New EU taxonomy reporting requirements are driving companies to pay closer attention to where they source their products and/or which bonds and stocks they invest in. As well as being driven by EU directives, companies are also being driven by consumer demands and expectations. Consumers are becoming increasingly eco-conscious, and they want to know whether the products they are buying have a negative, neutral or positive impact on the environment. The draft of the corporate sustainability reporting directive (CSRD) will update the EU taxonomy reporting requirements. This is another step in the development of a EU regulatory framework for sustainable finance. Companies with over 250 employees or listed companies will have to detail their environmental, social and governance (ESG) policy in standardised documents. In short, businesses will have to be transparent about their environmental impact.
No doubt the initiatives brought about by the EU taxonomy reporting requirements will push those less green corporates to be more mindful about their practices, as they will need to be more transparent about them. However, there are already many companies, large companies such as Unilever, Panasonic and IKEA, who have already become greener. IKEA has invested in sustainability throughout their entire business operations, starting at their supply chain. Although soon the EU taxonomy reporting requirements will drive corporations to be more mindful of where they source materials for their products, IKEA and Unilever have already been working on this.
However, not all companies have taken steps as bold as Unilever. The European Commission’s proposal will test the robustness of companies’ commitments to their environmental obligations. The EU taxonomy reporting requirements will introduce four new features which will increase corporates’ accountability and level standards across the EU. The directive is hoped to aid the transition to a sustainable economy. The new features are an extension of the scope to all large companies and companies listed on a regulated market (except listed micro companies); a certification requirement for sustainability reporting; more detailed and standardised requirements on the information to be published by companies; improved accessibility of information, by requiring its publication in a dedicated section of company management reports.
Updates to the non-financial reporting directive (NFRD)

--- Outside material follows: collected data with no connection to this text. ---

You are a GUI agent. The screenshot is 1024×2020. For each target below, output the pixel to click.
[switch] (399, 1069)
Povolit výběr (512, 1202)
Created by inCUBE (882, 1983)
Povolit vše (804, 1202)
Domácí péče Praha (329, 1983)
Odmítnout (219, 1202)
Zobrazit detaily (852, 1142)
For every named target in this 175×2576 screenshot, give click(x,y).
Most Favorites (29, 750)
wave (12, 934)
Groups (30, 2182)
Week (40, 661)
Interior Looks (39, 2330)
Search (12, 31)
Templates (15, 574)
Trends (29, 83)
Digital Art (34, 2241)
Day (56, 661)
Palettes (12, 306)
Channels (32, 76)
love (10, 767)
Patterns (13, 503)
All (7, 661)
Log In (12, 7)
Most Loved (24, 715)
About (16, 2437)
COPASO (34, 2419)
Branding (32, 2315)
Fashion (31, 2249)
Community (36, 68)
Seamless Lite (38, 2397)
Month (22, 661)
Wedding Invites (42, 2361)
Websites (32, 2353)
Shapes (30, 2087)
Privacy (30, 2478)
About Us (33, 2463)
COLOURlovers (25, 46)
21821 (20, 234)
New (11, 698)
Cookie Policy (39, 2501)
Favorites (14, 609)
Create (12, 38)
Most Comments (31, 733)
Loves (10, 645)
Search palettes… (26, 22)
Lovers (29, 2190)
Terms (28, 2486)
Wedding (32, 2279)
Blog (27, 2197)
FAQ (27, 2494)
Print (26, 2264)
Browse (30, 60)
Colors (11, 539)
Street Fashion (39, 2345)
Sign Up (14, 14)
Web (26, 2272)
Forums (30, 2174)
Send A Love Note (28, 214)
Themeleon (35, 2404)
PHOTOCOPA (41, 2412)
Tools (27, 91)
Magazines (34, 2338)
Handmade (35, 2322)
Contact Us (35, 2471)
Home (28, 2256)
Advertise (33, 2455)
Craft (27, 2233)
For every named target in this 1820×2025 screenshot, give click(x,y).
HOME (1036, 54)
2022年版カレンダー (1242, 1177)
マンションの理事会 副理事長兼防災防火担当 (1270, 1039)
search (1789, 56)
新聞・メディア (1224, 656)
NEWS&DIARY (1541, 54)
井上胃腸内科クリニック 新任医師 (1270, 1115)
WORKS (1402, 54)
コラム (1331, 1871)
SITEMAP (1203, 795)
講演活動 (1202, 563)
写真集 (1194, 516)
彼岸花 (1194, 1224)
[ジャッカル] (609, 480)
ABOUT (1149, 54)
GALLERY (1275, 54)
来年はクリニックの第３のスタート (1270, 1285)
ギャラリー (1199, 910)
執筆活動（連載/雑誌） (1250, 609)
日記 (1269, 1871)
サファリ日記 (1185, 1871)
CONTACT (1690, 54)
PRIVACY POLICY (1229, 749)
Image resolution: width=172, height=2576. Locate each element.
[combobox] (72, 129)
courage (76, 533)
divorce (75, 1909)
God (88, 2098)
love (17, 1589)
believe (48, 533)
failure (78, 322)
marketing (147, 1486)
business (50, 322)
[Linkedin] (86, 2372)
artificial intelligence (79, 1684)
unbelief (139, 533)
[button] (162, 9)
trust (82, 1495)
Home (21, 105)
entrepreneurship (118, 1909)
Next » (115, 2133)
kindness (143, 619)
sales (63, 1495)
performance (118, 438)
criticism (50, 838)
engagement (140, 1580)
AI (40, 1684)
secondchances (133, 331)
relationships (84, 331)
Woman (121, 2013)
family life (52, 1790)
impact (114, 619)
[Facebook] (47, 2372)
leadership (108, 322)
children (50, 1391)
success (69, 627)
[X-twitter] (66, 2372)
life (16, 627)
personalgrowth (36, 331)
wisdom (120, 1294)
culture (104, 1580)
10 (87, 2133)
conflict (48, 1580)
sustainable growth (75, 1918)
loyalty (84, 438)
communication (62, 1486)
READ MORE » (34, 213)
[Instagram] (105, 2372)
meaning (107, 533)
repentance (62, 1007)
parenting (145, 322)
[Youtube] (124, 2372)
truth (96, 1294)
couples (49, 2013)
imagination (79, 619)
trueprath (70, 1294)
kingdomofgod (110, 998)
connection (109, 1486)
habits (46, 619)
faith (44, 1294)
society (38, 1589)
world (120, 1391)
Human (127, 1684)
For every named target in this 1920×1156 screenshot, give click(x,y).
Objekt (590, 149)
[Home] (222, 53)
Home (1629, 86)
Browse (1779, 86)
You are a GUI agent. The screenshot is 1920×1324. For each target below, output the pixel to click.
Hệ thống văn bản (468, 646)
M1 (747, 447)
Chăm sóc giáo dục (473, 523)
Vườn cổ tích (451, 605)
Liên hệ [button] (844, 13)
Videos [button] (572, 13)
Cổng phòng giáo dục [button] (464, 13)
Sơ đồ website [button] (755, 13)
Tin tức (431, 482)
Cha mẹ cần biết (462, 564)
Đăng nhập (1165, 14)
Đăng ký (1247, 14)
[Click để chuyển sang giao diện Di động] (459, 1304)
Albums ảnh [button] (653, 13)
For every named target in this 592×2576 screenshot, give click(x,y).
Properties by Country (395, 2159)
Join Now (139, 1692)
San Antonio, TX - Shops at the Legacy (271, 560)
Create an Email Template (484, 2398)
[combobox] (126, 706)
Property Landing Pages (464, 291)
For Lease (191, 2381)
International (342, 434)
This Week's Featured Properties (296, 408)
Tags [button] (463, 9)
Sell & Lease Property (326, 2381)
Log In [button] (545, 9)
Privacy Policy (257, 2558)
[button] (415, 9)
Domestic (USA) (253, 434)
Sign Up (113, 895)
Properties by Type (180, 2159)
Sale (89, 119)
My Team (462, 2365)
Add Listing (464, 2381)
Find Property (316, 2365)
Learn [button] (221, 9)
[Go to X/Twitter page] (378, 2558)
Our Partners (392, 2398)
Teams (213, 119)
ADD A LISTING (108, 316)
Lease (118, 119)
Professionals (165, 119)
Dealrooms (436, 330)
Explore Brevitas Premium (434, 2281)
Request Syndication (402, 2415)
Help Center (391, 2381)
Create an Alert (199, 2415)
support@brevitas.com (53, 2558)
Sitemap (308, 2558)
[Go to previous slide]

Another proposal by the EU is to address the shortcomings in the current rules on disclosure of non-financial information, which was found to be insufficient quality, meaning that investors could not properly take it into account. This would hinder the move to a more sustainable economy. The NFRD is further evidence of the EU’s key role in setting sustainable standards, which will surely drive other jurisdictions to set comparable ESG standards for businesses.
This directive proposes a broader scope, enables clearer and broader reporting requirements, and ensures that reporting complies with mandatory EU standards. It also provides that digital access to sustainability information will become a requirement.
The EU taxonomy reporting requirements may be met with some hostility from certain businesses, who might see it as burdensome and be afraid they don’t have sufficient time to adapt to the new rules. However, the EU Council amended the scope in order to ensure that the reporting requirements don’t place undue burden on listed SMEs (since the obligations do not apply to other SMEs), and ensures that they have sufficient time to adapt to the new rules.
The new EU taxonomy reporting requirements will help investors, consumers, policymakers and other stakeholders to evaluate large companies’ non-financial performance. Consumers will be able to make more informed choices about which brands they choose. Compliance with the directive is happening soon: companies must submit their reports aligning with CRSD on the 1st January 2024 for the 2023 financial year. It will be challenging for companies, as data collection takes time and resources. However, the directive is a step forward as regards achieving a more sustainable economy. It is expected to improve money flow towards sustainable activities across the EU, and will likely influence other jurisdictions to channel money into greener activities.